I’m always on the lookout for more medical nonfiction – what’s your favorite?

The Austen Escape by Katherine Reay

34460584Mary Davies lives and works in Austin, Texas, as an industrial engineer. She has an orderly and productive life, a job and colleagues that she enjoys—particularly a certain adorable, intelligent, and hilarious consultant. But something is missing for Mary. When her estranged and emotionally fragile childhood friend Isabel Dwyer offers Mary a two-week stay in a gorgeous manor house in Bath, Mary reluctantly agrees to come along, in hopes that the holiday will shake up her quiet life in just the right ways. But Mary gets more than she bargained for when Isabel loses her memory and fully believes that she lives in Regency England.

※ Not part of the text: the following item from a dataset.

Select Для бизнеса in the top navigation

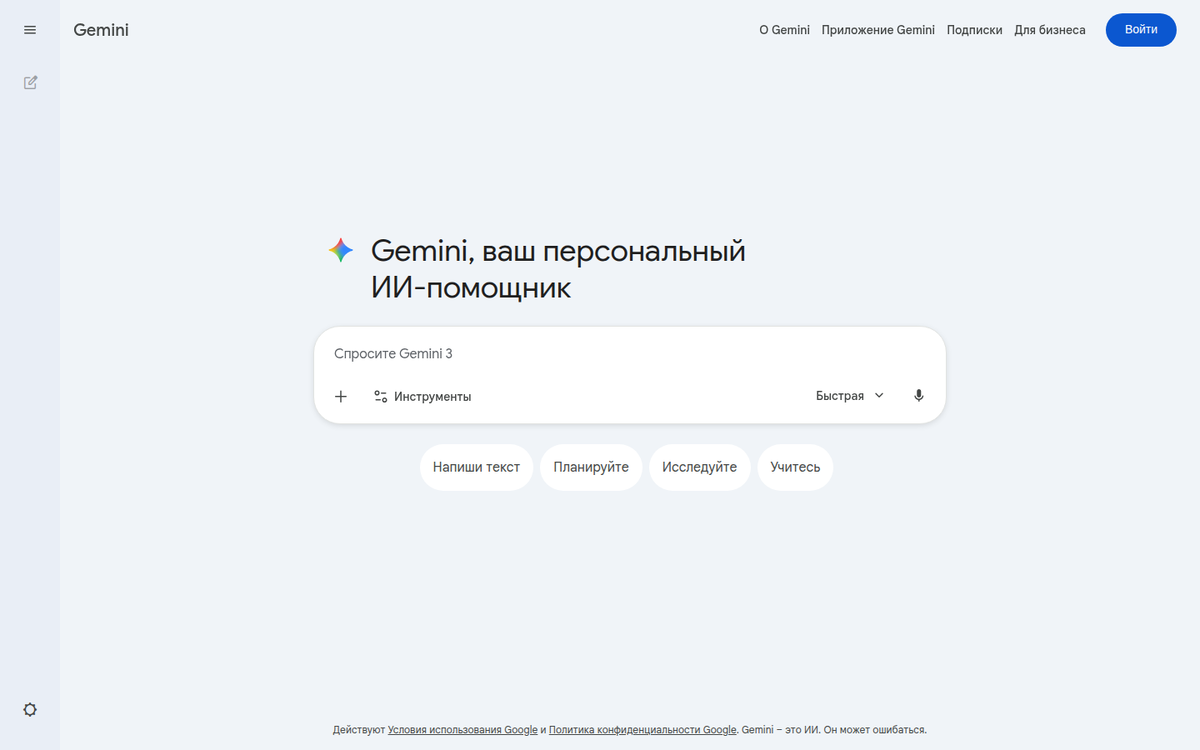[x=1050, y=30]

Outings are undertaken, misunderstandings play out, and dancing ensues as this triangle works out their lives and hearts among a company of clever, well-informed people who have a great deal of conversation.

Review:

I love and respect Jane Austen as a literary figure but I have a confession to make – I haven’t read any of her books.  Don’t get me wrong, I’ve tried! I’ve started Pride and Prejudice many times but haven’t gotten past page 30. Sigh.

That being said I love the Regency period so the idea of a “real” manor vacation is exactly my thing.  I like the way it was handled, too – technology is put into the background but not shunned all together.  A vacation spot that confiscates cell phones probably wouldn’t be popular, you know?  The days are filled with as many Regency activities as the guests can handle with chances to tap out when needed.  The pragmatism kept any nitpicking part of my brain at bay.

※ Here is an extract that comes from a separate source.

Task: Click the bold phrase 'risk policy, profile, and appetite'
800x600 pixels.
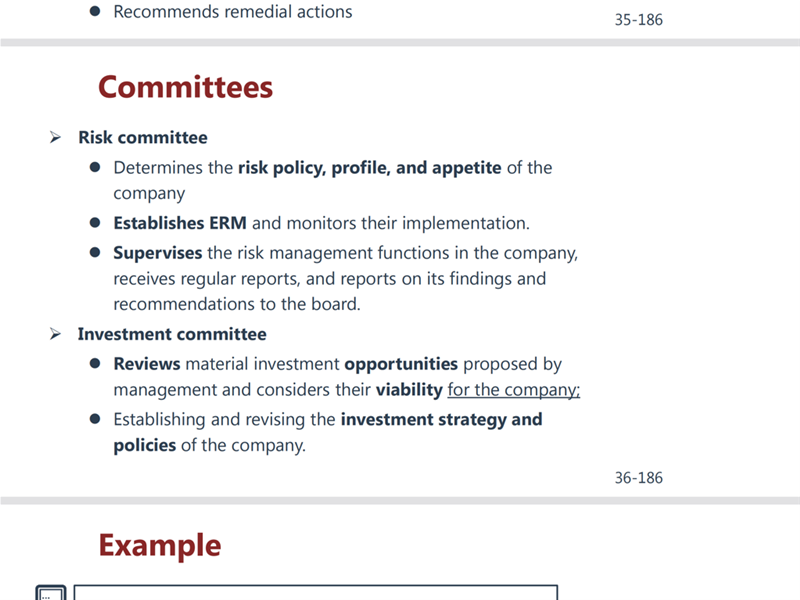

Even with the interesting setting the characters take center stage. People grow and change and everyone is fleshed out from the leads down to the manor maid.  While Austen is discussed a lot over the course of the story I felt like I was able to keep up.  Some references went over my head but it didn’t get in the way of the story.  Needless to say, Austen fans will have more to dig into. The writing is solid but not stylistically notable, and the plot pulled me through no problem.

The more you love (and know) Austen the more you’ll get out of The Austen Escape, but even if you’re a relative know-nothing like me you can enjoy the ride.

Thanks to Thomas Nelson and NetGalley for providing a review copy.

Curry: Eating, Reading, and Race by Naben Ruthnum

34144408By grappling with novels, recipes, travelogues, pop culture, and his own upbringing, Naben Ruthnum depicts how the distinctive taste of curry has often become maladroit shorthand for brown identity. With the sardonic wit of Gita Mehta’s Karma Cola and the refined, obsessive palette of Bill Buford’s Heat, Ruthnum sinks his teeth into the story of how the beloved flavor calcified into an aesthetic genre that limits the imaginations of writers, readers, and eaters. Following in the footsteps of Salman Rushdie’s Imaginary Homelands, Curry cracks open anew the staid narrative of an authentically Indian diasporic experience.

Review:

A deep and thoughtful look at what Ruthnum calls “currybooks”, or books of the South Asian diaspora.  Curry has adapted to the many parts of the world it has been brought to, with spices and cream added and subtracted to cater to the tastes of a particular people.  Likewise, currybooks charge form based on different factors but have nostalgia, authenticity, and the idea of getting back to one’s roots as overarching themes.

Is there a problem with these expectations in the genre?  Only that they constrain and limit the potential methods of expression for brown writers.

Ruthnum examines novels, cookbooks, movies, and touches on his own experience as the son of Mauritian immigrants.  The writing is well-done and interesting, falling more on the educational side of things than entertaining.  There’s nothing wrong with that,  but go in knowing that Curry will require (and reward) your mental effort.  My e-copy is full of highlights that I suspect I’ll be returning to as I read more books set in and by authors from this part of the world.

Great for those interested in representation, the immigrant experience, race, and how they’re expressed in literature.

Thanks to Coach House Books and Edelweiss for providing a review copy.